**CHALLENGES**
A) Transcribe the part of the passage on race and feminism that starts with "Both people of" and goes on through "placed on them.".
B) In the passage on race and feminism, who is named as the specific white male dominant figure to whom both groups appear to be subjects?

**SUPPLIED PASSAGE**
════════

Both people of color and women
emanate Mikhail Bakhtin’s “Otherness.” White males are the speaker, while
racism and genderism determine who will be the “other” or receiver is. Gates
speaks of the Vatican’s subjugation of the “black Other,” a similar comment can
be said of the Catholic’s historical view of women. Though the Catholic
religion oppresses Africans and females in a different sense, both have
constrains placed on them.
“The pope, however, a rather vocal
critic of the Creative African integration of traditional black (“animist”)
beliefs with those received from Rome, emerged from his confrontation with the
mystical black Other in the heart of darkness, still worried about “great
confusions in ideas,” “syncretistic mysticism incompatible with the Church,”
and customs “contrary to the will of God,” thereby denying Africans the right
to remake European religion in their own images, just as various Western
cultures have done” (5,6).
While
reading the Pope’s account of African beliefs, parallels towards women are
illustrated: “you have it all wrong, and this is what you should believe and/or
do…” Both groups appear to be subjects to the white male dominant figure,
specifically, the Pope. Throughout history, instances such as this are
transparent, and Gates describes said accounts.
Racial
and feminist groups are restricted by the discourse created by society’s
structure of dominance. Both race and feminism are made implicit throughout
literature’s discourse. Gates makes the relationship between race and feminism
seamless in his depictions of domination.

════════

**RAW RECORDS**

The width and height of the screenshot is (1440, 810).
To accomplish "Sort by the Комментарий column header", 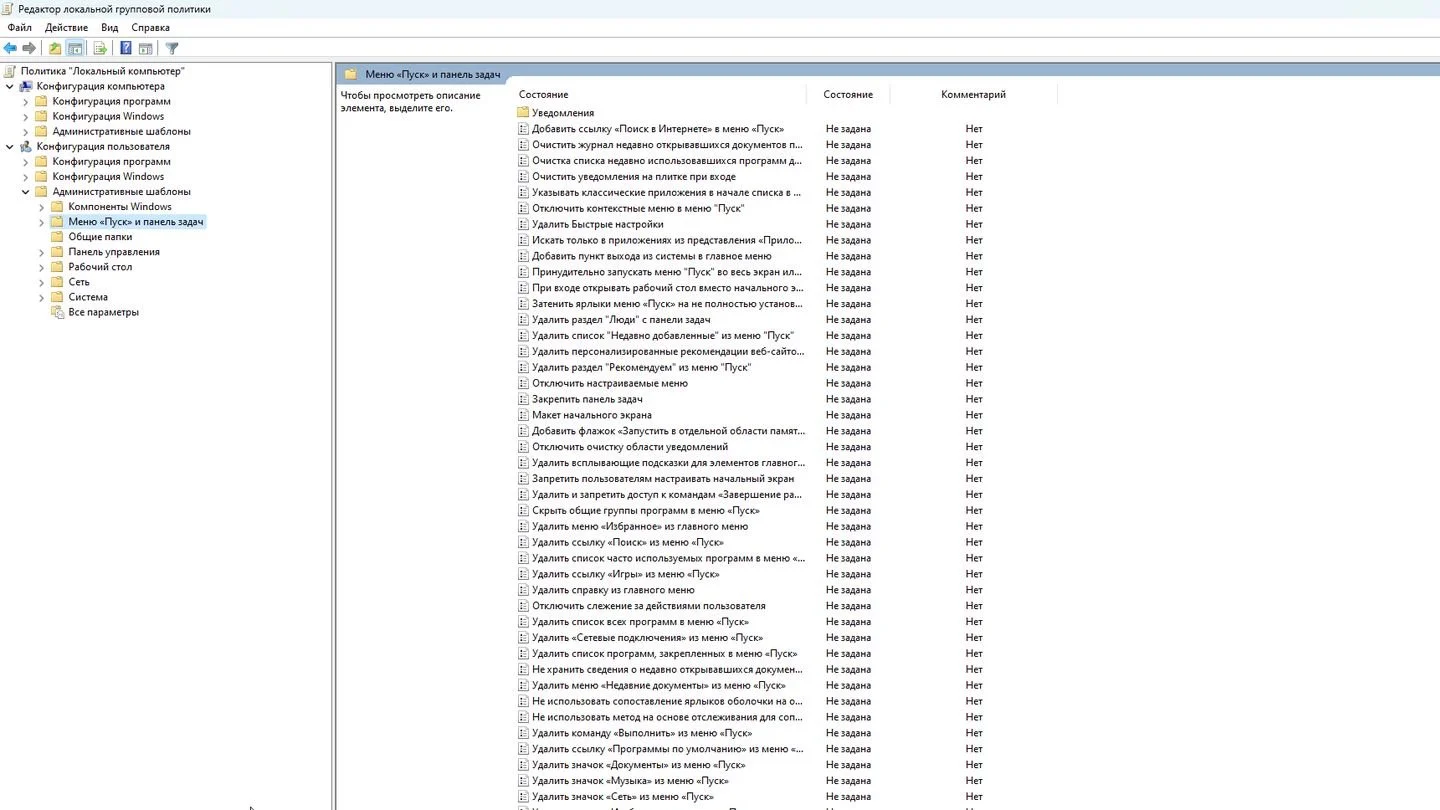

════════

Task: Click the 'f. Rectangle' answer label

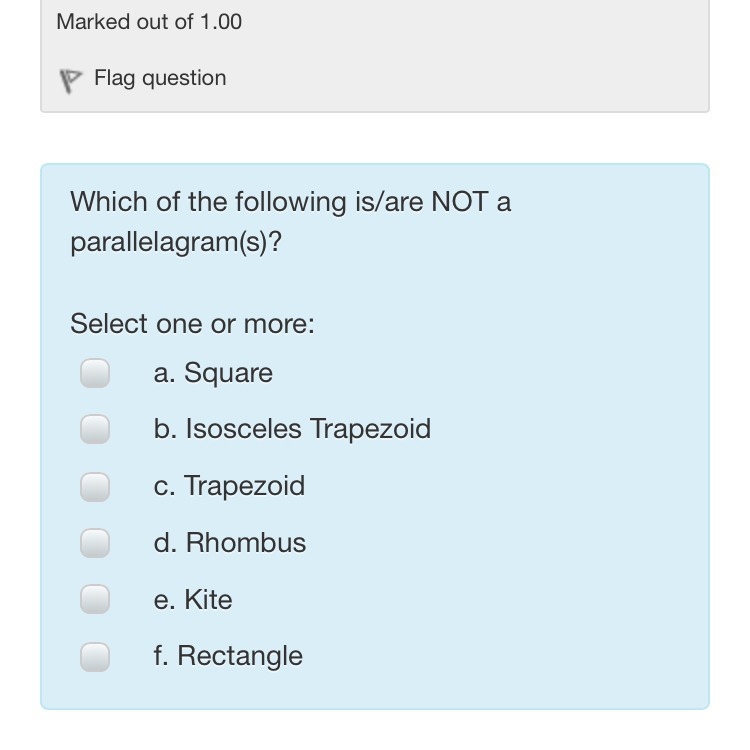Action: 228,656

════════

**ANSWERS FOR THE TASKS**
A)
Both people of color and women
emanate Mikhail Bakhtin’s “Otherness.” White males are the speaker, while
racism and genderism determine who will be the “other” or receiver is. Gates
speaks of the Vatican’s subjugation of the “black Other,” a similar comment can
be said of the Catholic’s historical view of women. Though the Catholic
religion oppresses Africans and females in a different sense, both have
constrains placed on them.

B) The Pope.